■ **Pixel coordinate grounding data**
==============================

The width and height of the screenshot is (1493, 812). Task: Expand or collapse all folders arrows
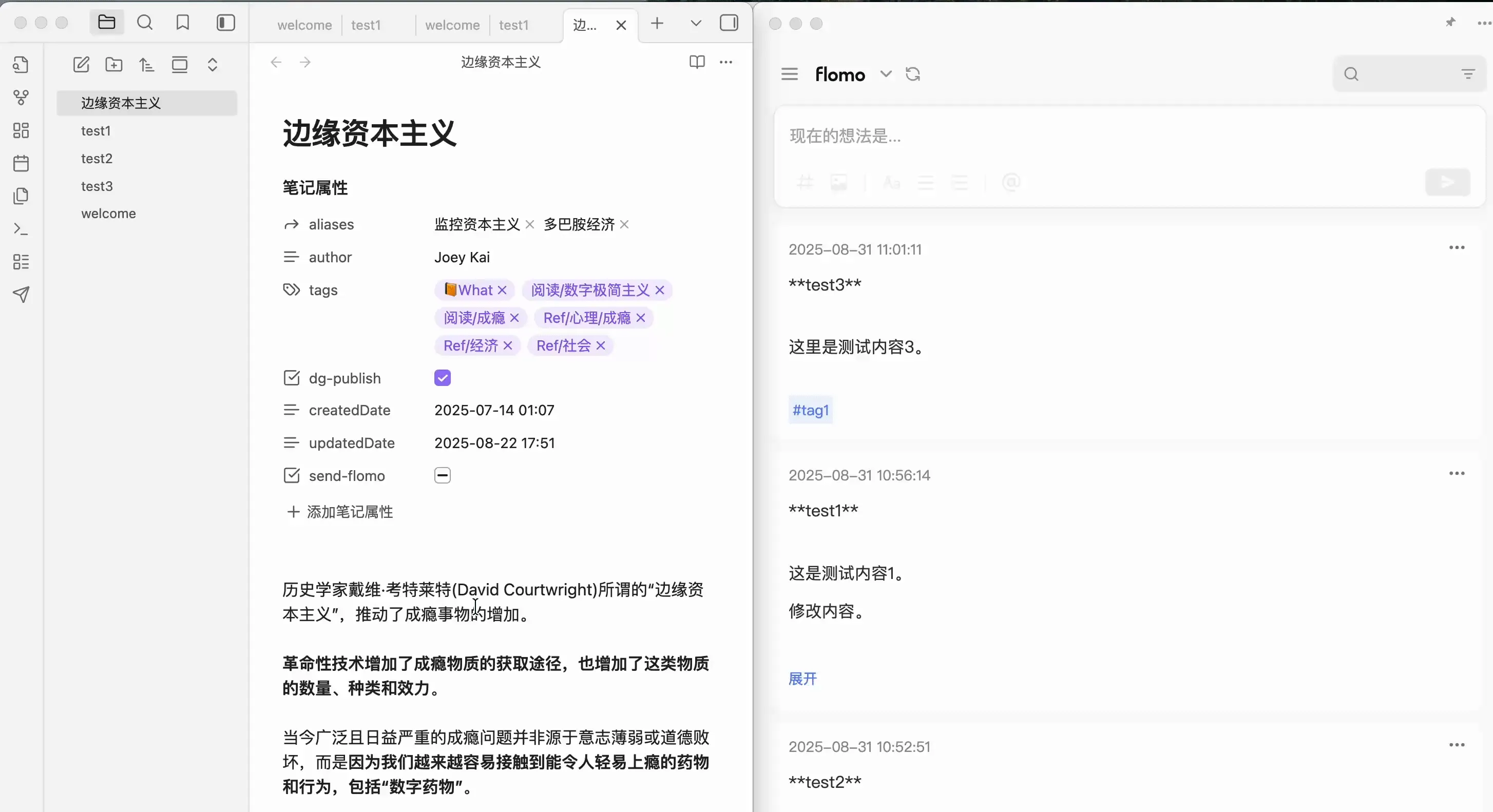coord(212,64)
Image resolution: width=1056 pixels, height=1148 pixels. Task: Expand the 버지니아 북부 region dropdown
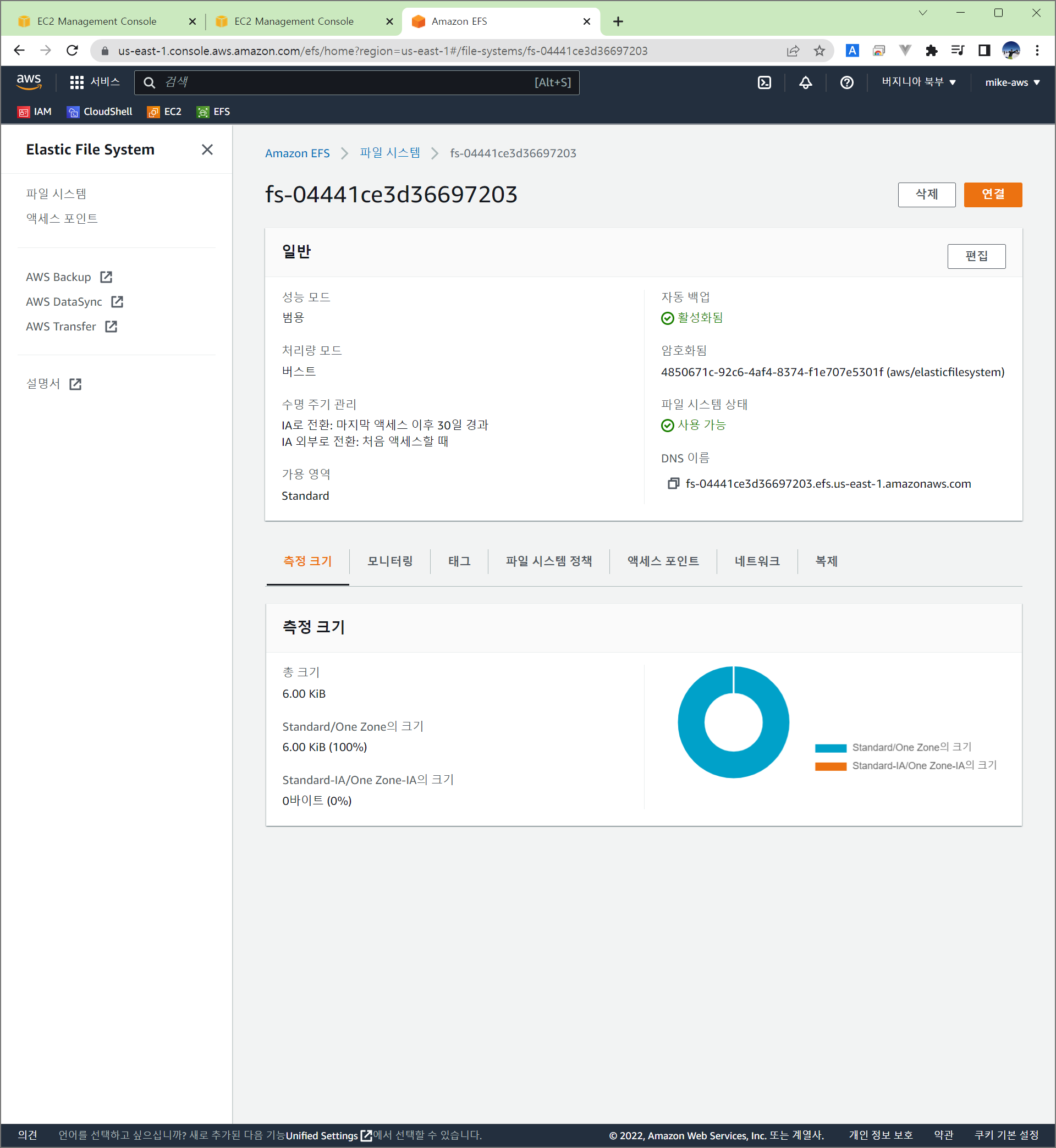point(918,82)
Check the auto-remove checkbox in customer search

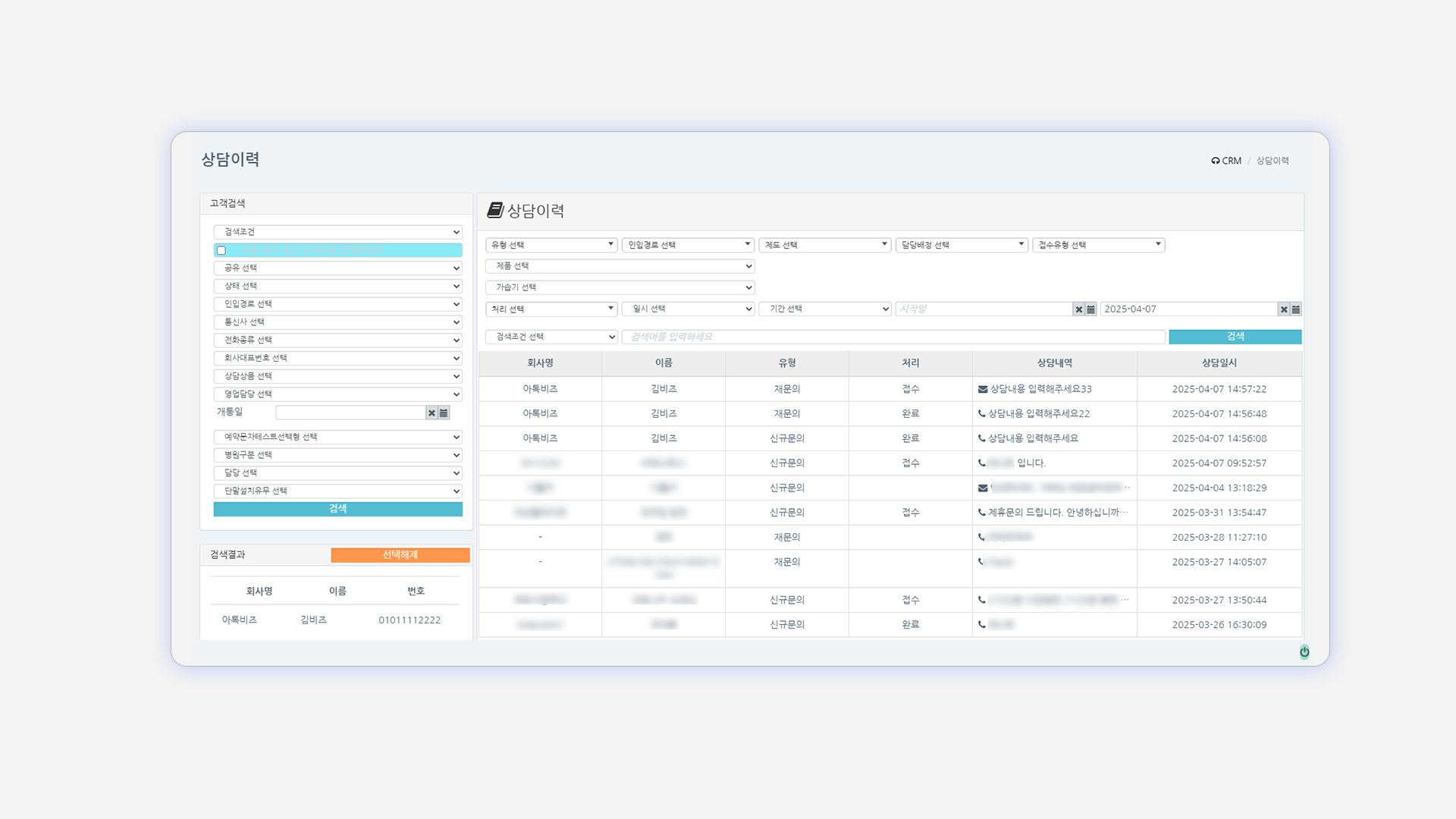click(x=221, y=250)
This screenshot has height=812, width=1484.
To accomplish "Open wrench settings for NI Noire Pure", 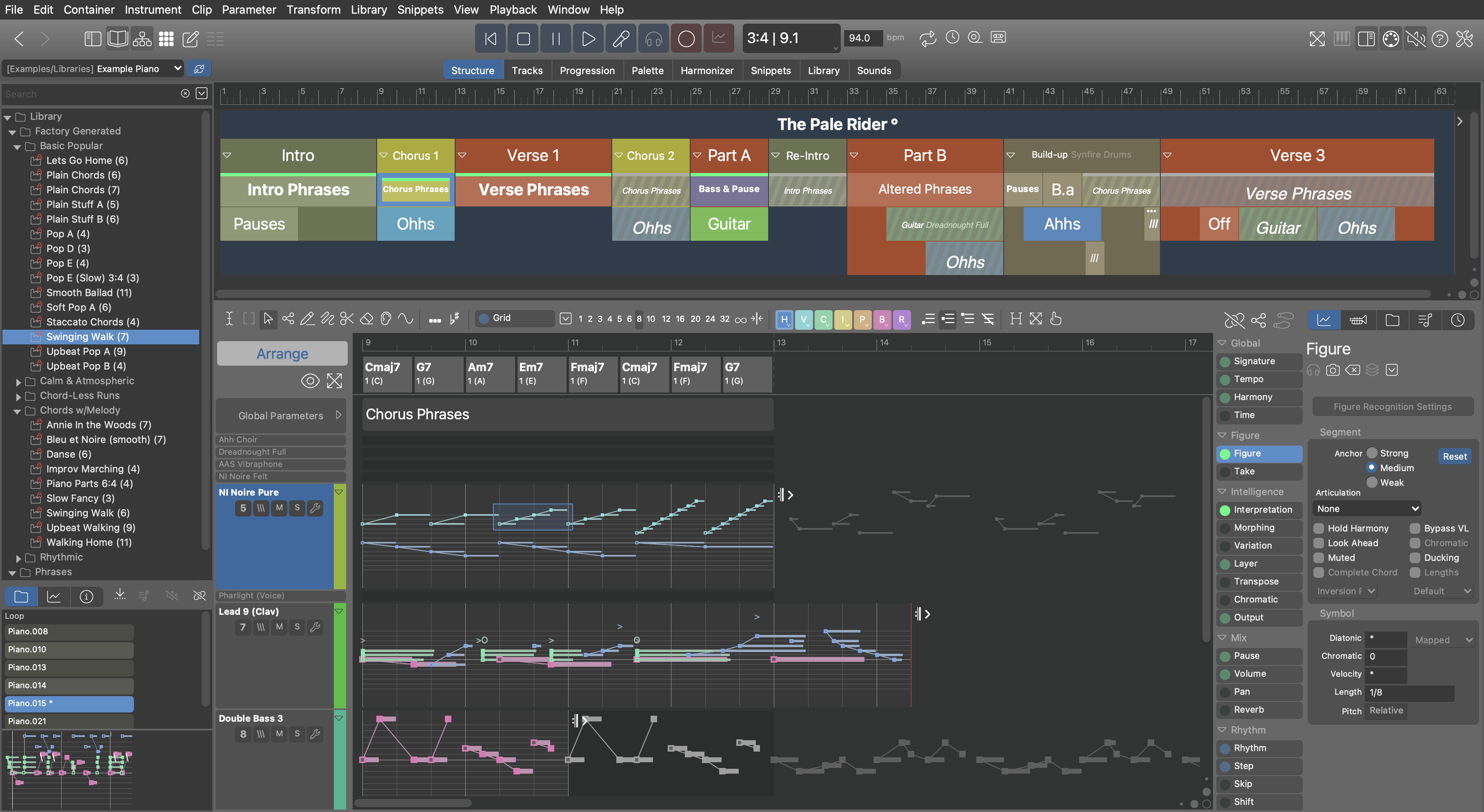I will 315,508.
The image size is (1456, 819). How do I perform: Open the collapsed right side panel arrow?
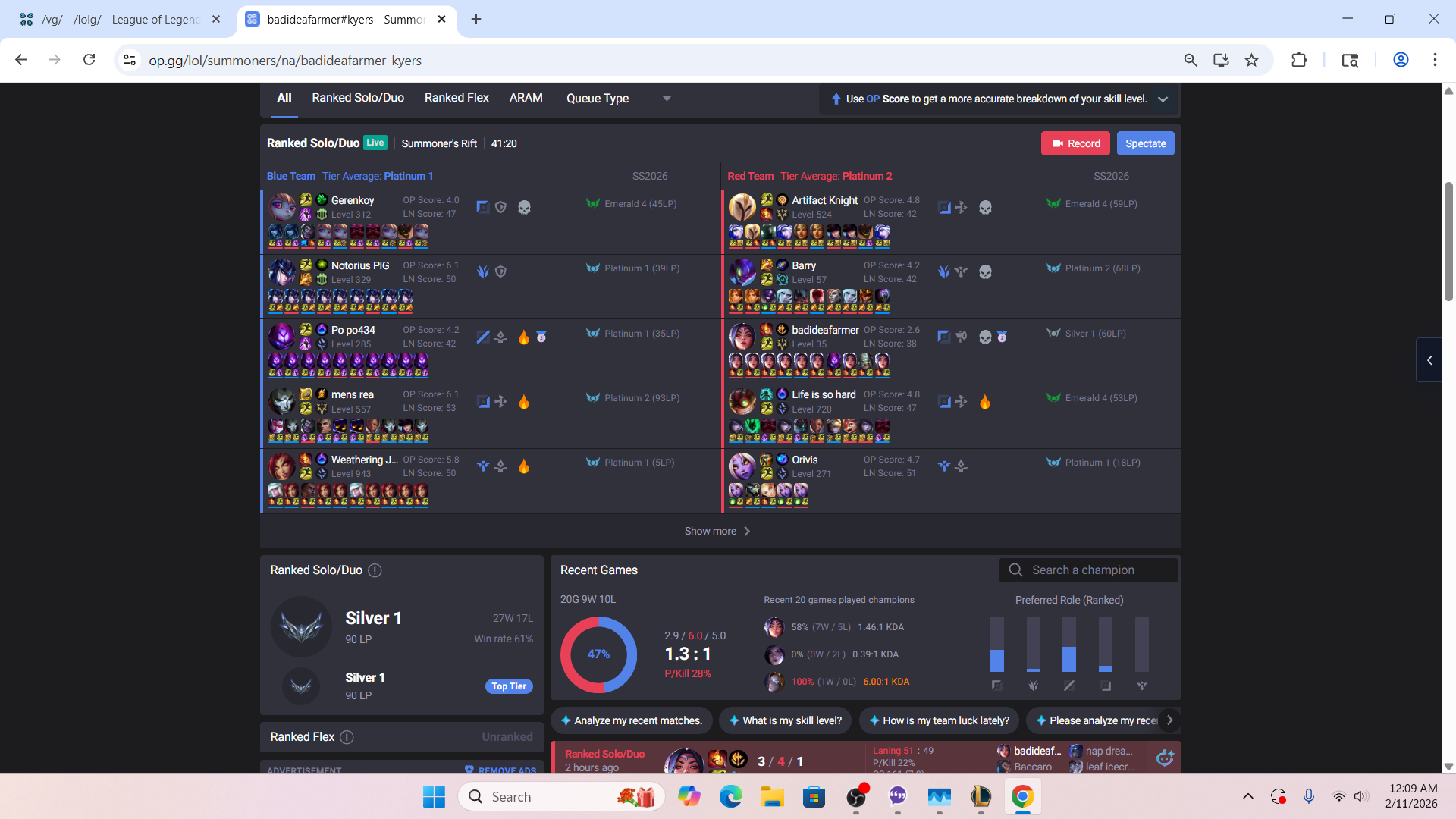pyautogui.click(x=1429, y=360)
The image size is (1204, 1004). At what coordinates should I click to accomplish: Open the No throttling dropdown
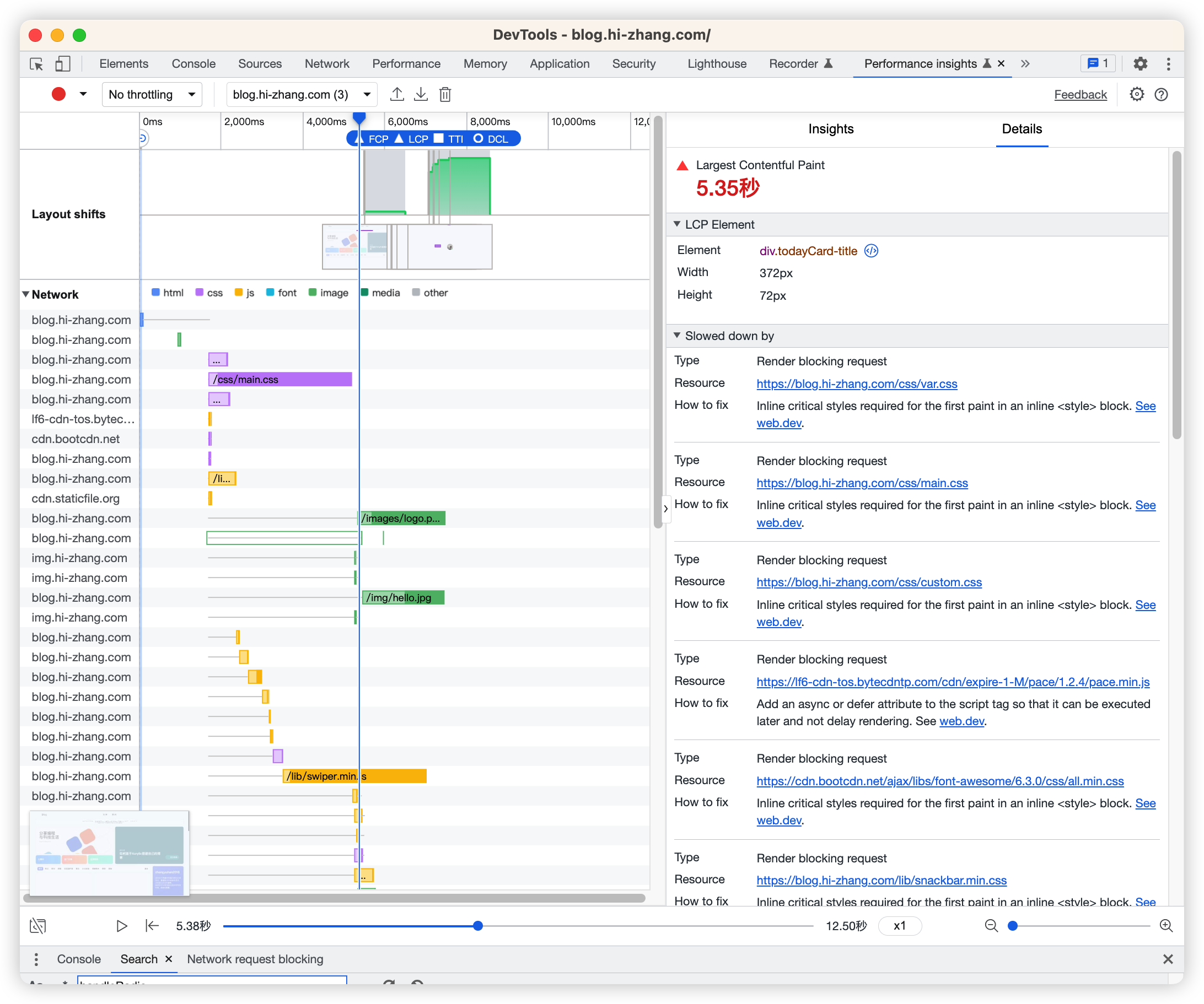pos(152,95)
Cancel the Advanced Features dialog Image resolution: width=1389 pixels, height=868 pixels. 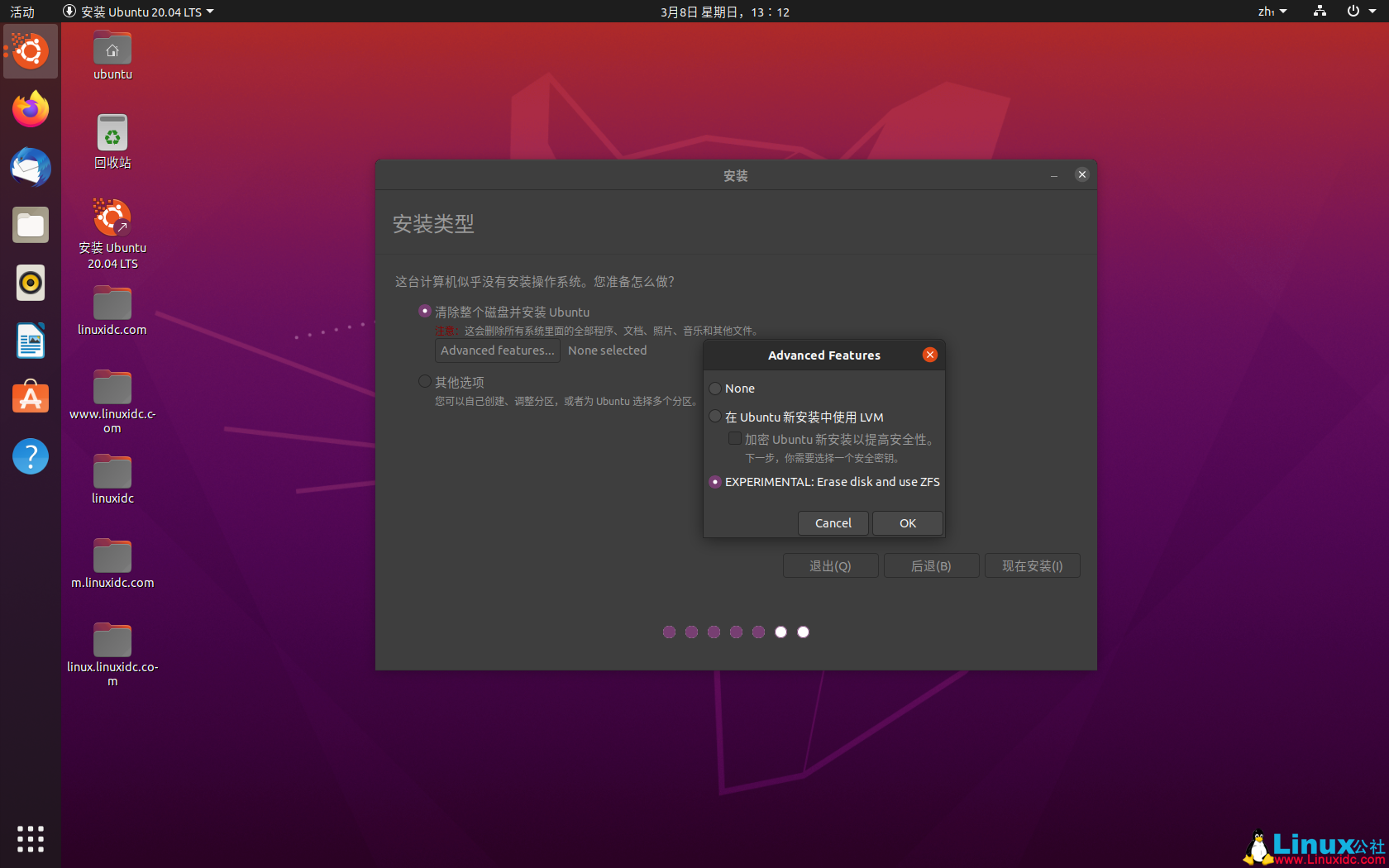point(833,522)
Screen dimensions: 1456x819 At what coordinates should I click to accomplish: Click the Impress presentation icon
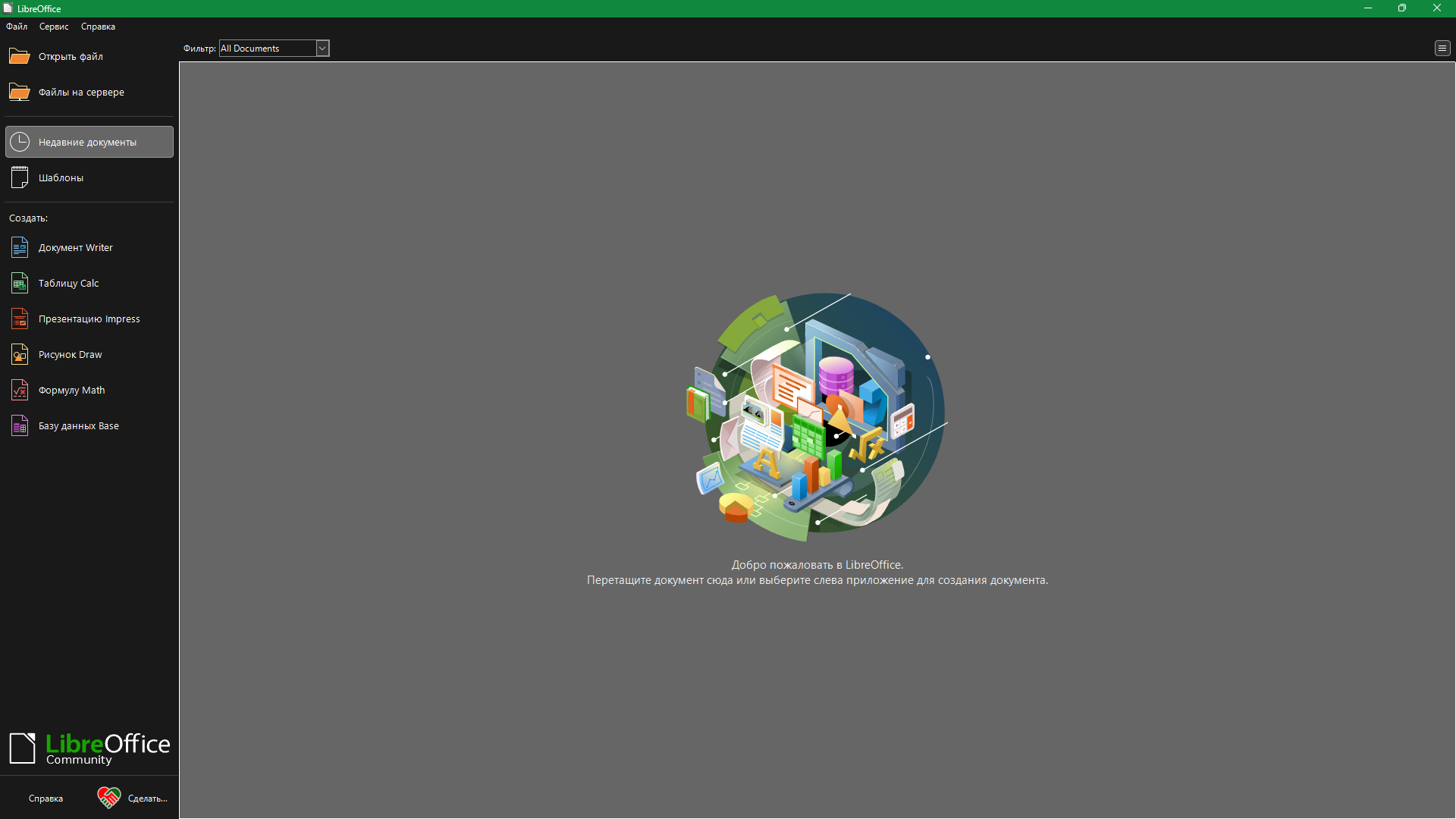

==============================

■ **What you have to do**
Begin at the first line of the entries above and return each line exactly, stopping after the line that contains "This screenshot has height=812, width=1484.". Pictures do not belong in the copy.

■ **Output for this task**
The width and height of the screenshot is (1493, 812). Task: Expand or collapse all folders arrows
coord(212,64)
Image resolution: width=1056 pixels, height=1148 pixels. Task: Expand the 버지니아 북부 region dropdown
point(918,82)
Check the auto-remove checkbox in customer search

click(x=221, y=250)
This screenshot has height=812, width=1484.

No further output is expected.